▶ [Required actions]:
1. In the news passage on Minneapolis police oversight panels, how many seats on the Police Conduct Oversight Commission are empty, and who appoints them?
2. Turn the paragraph in the news passage on Minneapolis police oversight panels that begins "And yet, a time when city leaders" into a short list that keeps its main facts.

### Document passage

MINNEAPOLIS — Half of the positions on two key city panels that work on police accountability and oversight are vacant even as city leaders push for big changes at the Minneapolis Police Department.
On the Police Conduct Oversight Commission, made up of eight appointed, volunteer commissioners is charged with “restructuring, re-prioritizing, and reforming public safety” according to it’s website.
The watchdog panel is also responsible for helping formulate best practices and policy and auditing discipline.
And yet, a time when city leaders from the mayor to the city council president are calling for a major overhaul of MPD, four of the seats on the PCOC are empty. Two are to be appointed by Mayor Jacob Frey and two by the Council.
Commissioner Abigail Cerra says the lack of staffing both on the commission and in the Department of Civil Rights, which houses the Office of Police Conduct Review (OPCR) makes it hard to fulfill their mission.

######
### Extracted entries

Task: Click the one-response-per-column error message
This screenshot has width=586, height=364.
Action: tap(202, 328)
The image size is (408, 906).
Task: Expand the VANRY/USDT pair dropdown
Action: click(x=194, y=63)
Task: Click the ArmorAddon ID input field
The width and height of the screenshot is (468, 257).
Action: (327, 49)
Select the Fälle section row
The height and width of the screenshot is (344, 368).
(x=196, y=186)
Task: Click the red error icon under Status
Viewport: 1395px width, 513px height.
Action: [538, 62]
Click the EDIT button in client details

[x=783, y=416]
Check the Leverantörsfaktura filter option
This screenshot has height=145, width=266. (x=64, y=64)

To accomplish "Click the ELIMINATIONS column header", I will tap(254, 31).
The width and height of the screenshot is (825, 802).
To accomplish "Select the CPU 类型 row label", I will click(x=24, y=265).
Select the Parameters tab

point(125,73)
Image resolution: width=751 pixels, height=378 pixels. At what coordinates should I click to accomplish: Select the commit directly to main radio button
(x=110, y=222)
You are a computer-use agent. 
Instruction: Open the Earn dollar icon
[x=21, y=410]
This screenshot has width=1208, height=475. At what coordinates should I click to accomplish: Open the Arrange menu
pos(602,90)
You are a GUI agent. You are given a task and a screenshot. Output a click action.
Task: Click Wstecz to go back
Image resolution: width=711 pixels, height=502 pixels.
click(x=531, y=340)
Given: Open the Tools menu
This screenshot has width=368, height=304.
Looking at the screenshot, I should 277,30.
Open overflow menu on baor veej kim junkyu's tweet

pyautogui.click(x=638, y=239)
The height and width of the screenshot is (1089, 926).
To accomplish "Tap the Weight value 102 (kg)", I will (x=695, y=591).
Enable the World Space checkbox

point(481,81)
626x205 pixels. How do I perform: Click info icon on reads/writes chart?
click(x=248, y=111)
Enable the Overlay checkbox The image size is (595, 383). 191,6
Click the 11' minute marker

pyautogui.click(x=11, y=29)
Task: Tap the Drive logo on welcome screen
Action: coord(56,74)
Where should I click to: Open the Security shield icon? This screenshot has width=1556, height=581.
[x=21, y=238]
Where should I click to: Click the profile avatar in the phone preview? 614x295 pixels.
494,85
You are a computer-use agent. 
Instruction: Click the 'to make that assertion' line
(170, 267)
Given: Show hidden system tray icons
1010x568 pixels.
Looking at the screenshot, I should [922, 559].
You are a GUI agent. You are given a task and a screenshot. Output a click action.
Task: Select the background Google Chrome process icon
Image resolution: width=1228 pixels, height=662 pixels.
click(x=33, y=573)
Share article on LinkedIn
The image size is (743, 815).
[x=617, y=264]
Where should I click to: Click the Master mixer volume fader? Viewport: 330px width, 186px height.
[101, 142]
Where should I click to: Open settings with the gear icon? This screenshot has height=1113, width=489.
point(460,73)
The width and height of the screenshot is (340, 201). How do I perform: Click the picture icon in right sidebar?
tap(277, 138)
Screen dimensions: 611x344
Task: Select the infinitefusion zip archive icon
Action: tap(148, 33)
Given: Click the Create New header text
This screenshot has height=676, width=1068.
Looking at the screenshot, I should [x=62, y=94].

######

▶ [Responses to the exercise]:
1. Four seats are empty: two are to be appointed by Mayor Jacob Frey and two by the Council.

2.
- City leaders, from the mayor to the city council president, are calling for a major overhaul of MPD.
- Four seats on the PCOC are empty.
- Two of those seats are to be appointed by Mayor Jacob Frey and two by the Council.